Трагедия и величие художника

Улеглось возбуждение, связанное с премьерой «Бориса», рецензией Кюи и шумом, поднятым вокруг оперы печатью. Вновь наступили будни. Опять изо дня в день хождение в Лесной департамент (он работал теперь по следственной части), изготовление «дел» по нескольку тысяч листов каждое, «швыряние» под суд лесничих. А для себя — новые творческие планы, новые работы. Жизнь, казалось, вошла в прежнюю колею.

В прежнюю ли?..

Нет, Мусоргский чувствовал, что сам он теперь уже не тот. Кончилась молодость, началась зрелая пора. «Борисом» он как бы совершил разведку, прощупал жизнь. Теперь он знал: такого художника, как он, официальные законодатели музыкально-театральной жизни не признают никогда.

«Борис Годунов» некоторое время еще продолжал даваться на сцене. Но это приносило все меньше и меньше радости: дирекция безжалостно вымарывала из партитуры один кусок за другим.

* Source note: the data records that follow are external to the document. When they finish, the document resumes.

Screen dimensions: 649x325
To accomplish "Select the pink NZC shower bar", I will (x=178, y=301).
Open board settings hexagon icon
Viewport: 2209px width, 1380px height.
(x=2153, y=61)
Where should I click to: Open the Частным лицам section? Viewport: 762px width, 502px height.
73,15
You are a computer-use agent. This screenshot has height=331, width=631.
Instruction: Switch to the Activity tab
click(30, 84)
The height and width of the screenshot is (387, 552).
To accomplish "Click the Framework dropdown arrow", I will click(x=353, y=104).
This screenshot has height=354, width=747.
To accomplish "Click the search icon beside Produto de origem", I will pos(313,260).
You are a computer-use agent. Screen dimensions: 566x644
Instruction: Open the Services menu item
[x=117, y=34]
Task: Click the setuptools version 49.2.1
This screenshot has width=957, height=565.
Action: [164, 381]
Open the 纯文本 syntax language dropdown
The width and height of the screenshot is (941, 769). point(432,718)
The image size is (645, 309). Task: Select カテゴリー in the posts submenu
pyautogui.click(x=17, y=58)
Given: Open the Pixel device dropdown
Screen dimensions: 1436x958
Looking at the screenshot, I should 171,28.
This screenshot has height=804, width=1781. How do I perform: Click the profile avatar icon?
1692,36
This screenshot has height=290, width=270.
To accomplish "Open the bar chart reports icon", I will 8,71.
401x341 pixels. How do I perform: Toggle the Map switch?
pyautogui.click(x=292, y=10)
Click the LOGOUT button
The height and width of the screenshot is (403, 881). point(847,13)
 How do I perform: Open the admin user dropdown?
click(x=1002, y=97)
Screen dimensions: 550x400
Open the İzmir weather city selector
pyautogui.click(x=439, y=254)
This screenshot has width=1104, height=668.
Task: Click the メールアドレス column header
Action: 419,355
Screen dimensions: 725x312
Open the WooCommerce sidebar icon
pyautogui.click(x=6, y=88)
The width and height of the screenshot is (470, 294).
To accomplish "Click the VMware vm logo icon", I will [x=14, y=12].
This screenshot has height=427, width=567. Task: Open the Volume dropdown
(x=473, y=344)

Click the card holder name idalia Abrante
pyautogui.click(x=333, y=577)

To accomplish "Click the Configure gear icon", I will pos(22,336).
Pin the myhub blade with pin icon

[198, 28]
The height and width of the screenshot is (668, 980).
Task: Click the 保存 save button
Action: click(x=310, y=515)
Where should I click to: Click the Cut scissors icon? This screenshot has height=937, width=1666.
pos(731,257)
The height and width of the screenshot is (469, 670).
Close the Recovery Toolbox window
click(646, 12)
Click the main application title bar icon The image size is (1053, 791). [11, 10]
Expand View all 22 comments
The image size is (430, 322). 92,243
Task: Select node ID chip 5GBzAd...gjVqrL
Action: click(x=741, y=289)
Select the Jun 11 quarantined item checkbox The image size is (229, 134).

Говорили, что опера не понравилась царской фамилии. И вот уже стали давать ее без заключительной сцены под Кромами, выбросив ее, как якобы не представляющую никакого драматического интереса и не связанную с развитием сюжета. Не помогло и горячее вмешательство Стасова, выступившего с протестом в газете. Впрочем, спектакли «Бориса Годунова» становились все более и более редкими. К концу 70-х годов они совсем прекратились. Приходилось мириться с положением композитора, не признанного официальными кругами. Для них он — художник-неудачник, выскочка, которому надо указать его место; он просто чиновник — коллежский асессор Мусоргский.

Удивительно, что в юности служба казалась совсем уж не такой обременительной, а теперь... Временами он чувствовал, что она вконец иссушает душу, не оставляет досуга и покоя, столь необходимых для творчества. Заниматься своим прямым делом приходилось преимущественно по ночам. И ночи становились самым наполненным временем суток. «История — моя ночная подруга», — сказал он как-то, намекая на исторические разыскания, которые он вел для своей новой оперы. В эти призрачные часы, когда все кругом спит, мысль становится острее, и образы, рождаемые воображением, получали необычайную яркость. Но ночь приносила не только творческие радости.

О чем только не думалось в эти долгие часы безмолвия, в четырех стенах, наедине с самим собой! Поступки людей, человеческие отношения, события общественной жизни — все получало свою суровую оценку. И тяжелым гнетом ложилось на сердце пережитое.

Были когда-то близкие единомышленники-музыканты.. Теперь их нет. «Одни повыбыли, другие, смотришь, перебиты», — с горечью повторял он про себя грибоедовские слова. Виделся он с ними теперь редко; когда встречался, держался замкнуто, а у них создавалось впечатление, что после постановки оперы он стал «надменным»; опять — в который раз! — его совершенно необоснованно подозревали в зазнайстве.

Ну, да бог с ними. У него ведь есть дорогие ему, любящие его люди: Стасов, Шестакова, Петровы. Правда, это все «старшие», с ними он не чувствует себя как равный с равными.

Появлялись и новые друзья. Теперь он легче сближается с представителями других видов искусства, чем с музыкантами. Он считает, что люди, занимающиеся изобразительным искусством, литературой, более разносторонне развиты, что круг их интересов более широк, чем у музыкантов, которые (так ему во всяком случае, кажется) любят говорить все больше о технике сочинения, а не о больших, волнующих все человечество вопросах. С восхищением относится он к Илье Ефимовичу Репину, с которым его познакомил Стасов, равно близкий как к музыкальным кругам, так и к живописцам и ваятелям. Одно время (это было еще до постановки «Бориса Годунова») Мусоргский сблизился с Виктором Александровичем Гартманом, талантливым архитектором, но тот скоропостижно скончался в 1873 году. Как протестовала в Мусоргском каждая струнка души против этой нелепой, бессмысленной смерти! «И зачем живут собаки, кошки и гибнут Гартманы?!?» — писал он в припадке бессильной злобы против неумолимости судьбы.